Popular

 
 

Princesses, Priestesses and Time Travel: What’s New in Science Fiction and Fantasy - http://travelporn.info | luxury travel sites

April 19, 2018 7:30 pm
Tags:
Categorised in:

Speaking of tea, Aliette de Bodard’s THE TEA MASTER AND THE DETECTIVE (Subterranean, signed limited edition, $40) is a delicate, gender-bent recasting of Sherlock Holmes and Doctor Watson in the far future of her Xuya universe, the gorgeously mannered space opera setting of celebrated novellas like “The Citadel of Weeping Pearls” and “On a Red Station, Drifting.” In a galactic slum called the Scattered Pearls belt, a sentient ship called the Shadow’s Child struggles to make rent after a traumatic event in the course of her military duty forces her into a circumscribed civilian life. Where once she ferried people through perilous, reality-bending portions of space, she now makes a living as a “brewer of serenity,” synthesizing cocktails of mind-altering drugs that help humans endure the “deep spaces” she can no longer travel. But when a woman named Long Chau engages her services to study corpses in deep space, the Shadow’s Child finds herself needing to confront portions of her past she’d rather forget.

This isn’t a tidy transposition of Holmes and Watson into far-future space, for all that the elements of homage (Long Chau is an abrasive self-medicating “consulting detective”) shine through. The Shadow’s Child is a fully realized character in her own right, and the dislike she feels for Long Chau is sustained and justified.

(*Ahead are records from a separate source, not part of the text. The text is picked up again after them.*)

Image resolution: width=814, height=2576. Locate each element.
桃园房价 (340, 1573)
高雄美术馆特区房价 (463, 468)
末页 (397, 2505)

Instead it’s a window onto a beautifully developed world that widens the meaning of space opera, one that centers on Chinese and Vietnamese cultures and customs instead of Western military conventions, and is all the more welcome for it.

Kelly Robson’s GODS, MONSTERS, AND THE LUCKY PEACH (Tor.com, paper, $14.99) is a story that retells itself. It’s a brilliantly structured far-future novella focused on ancient history: Its locales are primarily Calgary in 2267 and Mesopotamia in 2024 B.C. In one, humanity has ravaged the planet’s surface, moved underground, and has only just begun to make the surface habitable again; in the other, King Shulgi and Susa, a priestess, argue about new stars in the sky and the meaning of portents. The story’s poles are past and future, sky and earth; everything in between thrums with a delicious tension carefully developed among the wonderful characters.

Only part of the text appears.